Wednesday, November 12, 2014

When you need to be synchronous with NodeJS

NodeJS is awesome. Its asynchronous nature is a great fit for many applications.
But sometimes you want to do something synchronously, without callbacks.

An example for such a need is a little script I was working on lately. The script is supposed to download files from some web services and save them to the disk.
This kind of task doesn't fit into the async model. Many requests were sent in a short time and I supplied a callback to wait for the responses. Each request is an open socket and my machine would throw an error that there are too many open.

There are 3 possible solutions (that I see currently):
1. Restrict the number of open requests to N. When a request is done, its callback would notify the restricting resource and a new request that is waiting would take its place.
2. Just make it synchronous. No callbacks.
3. Use promises. A very elegant solution, but requires libraries to work.

I took the 2nd option and in my case, I had to find an http library for node that allows synchronous methods. So I used urllib-sync. This went well and it solved my problems.

In a different case, I didn't have the privilege of a nice library that will support synchronous methods. I needed to use Git from Node, and the libraries I checked out only allowed async methods.

So I needed to work around this and have the callback to call the next request.

This is the basic idea:

function nextAsyncCall() {
    asyncMethod(function (err, result) {
        // Some logic maybe..
        nextAsyncCall();
    });
}

nextAsyncCall();

This basic skeleton is completely synchronous. The next action will be performed only after the previous one is complete.

So if you are sure you need synchronous behavior - first look for a library that can help you (if you need a sync version of the X library it's usually X-sync or something similar). If there is no such library you can see which of the two solutions above fits you (pool or simply sync).

Thursday, October 30, 2014

An offline StackOverflow clone

My current organization operates in private networks (no connectivity with the internet AT ALL). Beyond the regular arguments of "I don't have Facebook!" / "I can't read the news every 5 minutes!", there are some other, more serious problems: developing software is really hard with no access to the internet. Just think about it: when you write code, how many times a day do you search for info or problem solutions on the web? My guess is A LOT.

Developers in my organization are struggling with this issue, and iv'e seen the pain in their eyes when they are forced to look for an unoccupied internet computer. They have one internet computer per team, at best, and these too loose connectivity from time to time.

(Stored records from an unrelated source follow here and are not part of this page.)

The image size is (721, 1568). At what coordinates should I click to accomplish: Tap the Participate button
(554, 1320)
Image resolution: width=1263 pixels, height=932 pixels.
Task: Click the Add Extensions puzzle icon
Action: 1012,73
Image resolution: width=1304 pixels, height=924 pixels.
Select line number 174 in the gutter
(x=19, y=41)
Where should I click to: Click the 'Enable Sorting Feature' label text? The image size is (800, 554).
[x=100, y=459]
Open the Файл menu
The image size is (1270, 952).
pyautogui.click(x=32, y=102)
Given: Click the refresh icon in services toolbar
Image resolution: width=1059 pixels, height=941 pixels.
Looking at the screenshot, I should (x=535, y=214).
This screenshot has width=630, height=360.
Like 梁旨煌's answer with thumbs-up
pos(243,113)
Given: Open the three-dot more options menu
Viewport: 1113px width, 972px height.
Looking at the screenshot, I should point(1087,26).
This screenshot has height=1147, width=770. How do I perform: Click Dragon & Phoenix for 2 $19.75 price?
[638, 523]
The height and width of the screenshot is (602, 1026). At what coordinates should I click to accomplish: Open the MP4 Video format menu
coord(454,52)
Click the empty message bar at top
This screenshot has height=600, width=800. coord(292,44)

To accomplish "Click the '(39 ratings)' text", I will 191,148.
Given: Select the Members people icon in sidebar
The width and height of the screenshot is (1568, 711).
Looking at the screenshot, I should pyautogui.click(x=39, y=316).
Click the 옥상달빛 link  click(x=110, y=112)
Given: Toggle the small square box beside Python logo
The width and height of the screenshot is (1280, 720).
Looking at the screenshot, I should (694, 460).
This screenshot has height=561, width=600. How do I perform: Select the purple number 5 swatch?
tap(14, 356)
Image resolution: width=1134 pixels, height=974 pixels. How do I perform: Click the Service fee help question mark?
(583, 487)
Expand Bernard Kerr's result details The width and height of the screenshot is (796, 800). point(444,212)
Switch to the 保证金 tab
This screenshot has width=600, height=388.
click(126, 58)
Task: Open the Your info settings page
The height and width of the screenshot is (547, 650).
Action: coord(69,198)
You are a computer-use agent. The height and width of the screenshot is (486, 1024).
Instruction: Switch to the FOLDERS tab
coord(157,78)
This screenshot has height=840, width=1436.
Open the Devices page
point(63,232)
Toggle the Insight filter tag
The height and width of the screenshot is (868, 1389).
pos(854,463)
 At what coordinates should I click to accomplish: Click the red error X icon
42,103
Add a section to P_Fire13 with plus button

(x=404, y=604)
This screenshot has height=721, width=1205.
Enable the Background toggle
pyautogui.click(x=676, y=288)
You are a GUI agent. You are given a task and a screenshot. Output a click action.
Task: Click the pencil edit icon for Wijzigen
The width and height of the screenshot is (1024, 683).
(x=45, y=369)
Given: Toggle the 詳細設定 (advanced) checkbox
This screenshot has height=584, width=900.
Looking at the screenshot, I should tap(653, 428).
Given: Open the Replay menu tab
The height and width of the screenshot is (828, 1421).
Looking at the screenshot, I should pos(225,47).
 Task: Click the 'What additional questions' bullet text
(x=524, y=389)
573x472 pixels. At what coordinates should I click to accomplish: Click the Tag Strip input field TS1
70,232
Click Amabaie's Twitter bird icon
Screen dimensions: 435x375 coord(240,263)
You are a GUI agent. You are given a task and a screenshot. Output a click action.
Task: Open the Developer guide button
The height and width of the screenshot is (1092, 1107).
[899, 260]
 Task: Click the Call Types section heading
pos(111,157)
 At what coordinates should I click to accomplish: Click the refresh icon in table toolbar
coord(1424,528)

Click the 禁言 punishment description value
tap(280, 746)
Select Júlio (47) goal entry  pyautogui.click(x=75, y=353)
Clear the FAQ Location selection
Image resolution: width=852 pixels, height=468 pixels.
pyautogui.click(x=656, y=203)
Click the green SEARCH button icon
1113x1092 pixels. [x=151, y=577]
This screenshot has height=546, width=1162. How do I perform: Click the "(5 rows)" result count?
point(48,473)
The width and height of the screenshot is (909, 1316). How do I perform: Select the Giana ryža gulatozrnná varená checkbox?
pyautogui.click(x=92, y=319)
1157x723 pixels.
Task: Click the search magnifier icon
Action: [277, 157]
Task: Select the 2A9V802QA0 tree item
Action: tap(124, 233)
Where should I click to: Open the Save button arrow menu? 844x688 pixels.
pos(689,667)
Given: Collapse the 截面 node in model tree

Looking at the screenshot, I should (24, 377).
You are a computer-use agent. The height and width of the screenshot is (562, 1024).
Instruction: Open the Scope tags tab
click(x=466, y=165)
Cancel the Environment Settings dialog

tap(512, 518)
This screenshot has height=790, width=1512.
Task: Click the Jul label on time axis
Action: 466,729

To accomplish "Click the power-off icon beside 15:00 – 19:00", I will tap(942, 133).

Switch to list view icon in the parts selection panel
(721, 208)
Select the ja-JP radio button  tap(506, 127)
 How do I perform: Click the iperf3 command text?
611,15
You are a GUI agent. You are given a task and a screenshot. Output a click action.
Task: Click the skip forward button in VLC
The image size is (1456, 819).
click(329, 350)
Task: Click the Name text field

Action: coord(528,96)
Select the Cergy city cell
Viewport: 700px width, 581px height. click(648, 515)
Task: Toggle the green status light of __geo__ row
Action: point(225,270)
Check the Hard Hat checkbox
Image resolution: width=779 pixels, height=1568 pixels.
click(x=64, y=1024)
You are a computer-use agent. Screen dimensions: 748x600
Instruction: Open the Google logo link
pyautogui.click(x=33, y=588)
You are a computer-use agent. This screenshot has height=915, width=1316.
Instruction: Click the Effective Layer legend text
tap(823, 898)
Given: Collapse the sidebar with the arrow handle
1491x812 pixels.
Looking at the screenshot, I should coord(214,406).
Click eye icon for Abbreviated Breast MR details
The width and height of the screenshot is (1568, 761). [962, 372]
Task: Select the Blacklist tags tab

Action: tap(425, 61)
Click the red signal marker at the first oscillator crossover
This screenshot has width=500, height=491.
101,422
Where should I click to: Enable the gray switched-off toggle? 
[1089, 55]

This issue is a major productivity killer, to which no one seriously addressed before. So, a few months ago I woke up in the morning and thought to myself: "Why shouldn't I bring the internet to them?". I figured that the most cost-effective thing to do was to bring some kind of a clone of StackOverflow into the network. This is a single source of data being used a lot by every developer.

Luckily, As it turns out, StackOverflow publishes its data as XMLs, every 3 months! It was a real pain getting the data in (it's 14GB compressed), but I finally got it into the network.
Now, I could get the data, but I was still missing a GUI to display the data. I can't just download StackOverflow's site.

So I built a nice little GUI using Play Framework 2, AngularJS and Twitter Bootstrap. That took about a week (maybe some day I will publish it, although it's not hard to build yourself).

I still had to find a solution for the data storage. The final architecture of the app was a web interface talking directly to a Elasticsearch node holding all the data. Getting the data in was not too fun - I wrote some Python scripts that took the XMLs, transformed them to JSONs (since Elasticsearch is a JSON document storage), and sent them (using cURL) to the Elasticsearch node. The uploading process took awhile, because of the large data volumes.

Currently, the application is running for several months and my organization has slightly happier developers (~600). :)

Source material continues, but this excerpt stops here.